Before Neptbm 10.49 (December 2009), this option is rather dif‐
ferent. It takes a file name as a value, and it writes to that
file the convolution matrix as a PGM file (as used to be the
normal input for pnmconvol).
SEE ALSOpnmconvol(1), pnm(1)HISTORY
Before Netpbm 10.32 (February 2006), pnmsmooth did not use the modern
Netpbm command line parser, so had an unconventional command line syn‐
tax. Most importantly, you could not use an equal sign or double
hyphens in the options.
Before Netpbm 10.49 (December 2009), there was a -dump option. This
strange option caused pnmsmooth not to do any smoothing or produce any
output image but instead write the convolution matrix it would have
used, as PGM file such as pnmconvol used to use, to a file you specify.
The idea was you could then use that file with a separate invocation of
pnmconvol.
Then, in Netpbm 10.49, there was a rather different -dump option with a
similar purpose: It caused pnmsmooth to write to Standard Error a
string suitable as a value for the pnmconvol -matrix option (an option
that was new in Netpbm 10.49).
But in Netpbm 10.51 (June 2010), pnmconvol started using the even newer
pnmconvol -normalize option (new in 10.50), which made specifying the
convolution matrix for the kind of smoothing that pnmsmooth does triv‐
ial, so -dump disappeared from pnmsmooth.

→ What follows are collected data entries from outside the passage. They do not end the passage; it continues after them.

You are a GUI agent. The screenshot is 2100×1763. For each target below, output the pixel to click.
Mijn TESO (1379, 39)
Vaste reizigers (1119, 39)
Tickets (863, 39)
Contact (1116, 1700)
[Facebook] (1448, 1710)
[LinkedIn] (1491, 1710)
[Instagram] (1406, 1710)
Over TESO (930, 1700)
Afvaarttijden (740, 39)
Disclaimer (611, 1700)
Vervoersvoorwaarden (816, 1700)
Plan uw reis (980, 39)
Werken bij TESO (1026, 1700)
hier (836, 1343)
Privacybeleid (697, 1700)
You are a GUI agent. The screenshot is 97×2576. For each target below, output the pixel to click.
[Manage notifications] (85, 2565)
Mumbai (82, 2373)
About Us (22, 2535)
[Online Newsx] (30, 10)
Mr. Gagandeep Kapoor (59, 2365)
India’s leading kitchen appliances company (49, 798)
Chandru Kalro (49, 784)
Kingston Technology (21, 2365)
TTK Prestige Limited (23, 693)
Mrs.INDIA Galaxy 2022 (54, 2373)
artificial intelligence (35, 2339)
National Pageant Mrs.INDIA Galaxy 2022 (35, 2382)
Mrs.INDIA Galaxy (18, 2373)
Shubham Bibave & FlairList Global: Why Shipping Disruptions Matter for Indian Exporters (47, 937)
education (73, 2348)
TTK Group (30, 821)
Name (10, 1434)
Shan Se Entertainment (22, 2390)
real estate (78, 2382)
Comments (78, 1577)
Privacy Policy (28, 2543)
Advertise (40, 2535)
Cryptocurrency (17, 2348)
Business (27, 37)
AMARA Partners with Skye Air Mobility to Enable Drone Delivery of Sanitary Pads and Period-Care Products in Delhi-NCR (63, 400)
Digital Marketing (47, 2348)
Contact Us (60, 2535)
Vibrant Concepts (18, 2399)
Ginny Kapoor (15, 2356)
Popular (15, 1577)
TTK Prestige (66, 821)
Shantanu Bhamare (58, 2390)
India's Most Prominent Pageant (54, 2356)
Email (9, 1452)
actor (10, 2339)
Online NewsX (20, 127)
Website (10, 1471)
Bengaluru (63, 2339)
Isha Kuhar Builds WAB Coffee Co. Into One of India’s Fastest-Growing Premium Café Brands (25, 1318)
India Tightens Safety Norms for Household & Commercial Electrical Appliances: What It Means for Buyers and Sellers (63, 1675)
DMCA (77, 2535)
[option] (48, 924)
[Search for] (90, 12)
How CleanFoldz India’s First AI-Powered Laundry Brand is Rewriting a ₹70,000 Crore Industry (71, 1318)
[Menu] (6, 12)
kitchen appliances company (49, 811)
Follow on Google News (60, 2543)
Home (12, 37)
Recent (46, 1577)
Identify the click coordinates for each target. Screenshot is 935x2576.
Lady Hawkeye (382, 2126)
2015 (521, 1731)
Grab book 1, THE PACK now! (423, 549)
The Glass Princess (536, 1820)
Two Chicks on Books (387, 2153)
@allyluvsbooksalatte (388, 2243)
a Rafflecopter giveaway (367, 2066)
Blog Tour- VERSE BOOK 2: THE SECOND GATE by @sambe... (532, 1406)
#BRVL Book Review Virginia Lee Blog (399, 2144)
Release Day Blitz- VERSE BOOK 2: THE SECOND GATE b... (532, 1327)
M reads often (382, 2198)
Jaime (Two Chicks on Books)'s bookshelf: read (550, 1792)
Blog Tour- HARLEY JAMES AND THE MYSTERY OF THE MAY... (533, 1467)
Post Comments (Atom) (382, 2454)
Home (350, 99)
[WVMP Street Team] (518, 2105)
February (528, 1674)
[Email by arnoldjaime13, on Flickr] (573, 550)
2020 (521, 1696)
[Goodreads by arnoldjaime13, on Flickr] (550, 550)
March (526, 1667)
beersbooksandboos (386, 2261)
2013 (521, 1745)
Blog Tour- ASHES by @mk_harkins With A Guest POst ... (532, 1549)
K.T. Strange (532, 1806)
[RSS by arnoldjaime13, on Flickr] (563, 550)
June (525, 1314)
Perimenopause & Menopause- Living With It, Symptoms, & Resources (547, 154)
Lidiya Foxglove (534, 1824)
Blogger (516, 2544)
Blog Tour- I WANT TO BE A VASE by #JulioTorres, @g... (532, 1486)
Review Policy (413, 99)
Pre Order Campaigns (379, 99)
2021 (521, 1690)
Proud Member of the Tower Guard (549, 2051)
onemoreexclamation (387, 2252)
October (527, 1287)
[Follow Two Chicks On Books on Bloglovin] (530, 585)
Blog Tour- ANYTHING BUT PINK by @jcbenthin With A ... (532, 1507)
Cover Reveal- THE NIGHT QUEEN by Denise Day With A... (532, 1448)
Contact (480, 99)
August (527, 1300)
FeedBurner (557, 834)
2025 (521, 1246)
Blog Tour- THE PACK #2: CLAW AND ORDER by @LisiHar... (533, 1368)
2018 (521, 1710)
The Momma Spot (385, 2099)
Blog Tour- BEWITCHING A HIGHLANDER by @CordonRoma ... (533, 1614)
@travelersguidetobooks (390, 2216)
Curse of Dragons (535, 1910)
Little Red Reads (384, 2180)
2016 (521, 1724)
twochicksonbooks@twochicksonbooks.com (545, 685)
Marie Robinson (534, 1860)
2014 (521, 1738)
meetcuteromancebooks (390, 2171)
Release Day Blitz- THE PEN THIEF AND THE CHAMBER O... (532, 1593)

(There were also ease of implementation issues that kept us from simply
keeping the original -dump around for backward compatibility: As we
modified pnmsmooth to take advantage of the new features of pnmconvol,
which pnmsmooth uses internally, the information needed to implement
-dump was no longer available in the program).
netpbm documentation 19 December 2009 Pnmsmooth User Manual(0)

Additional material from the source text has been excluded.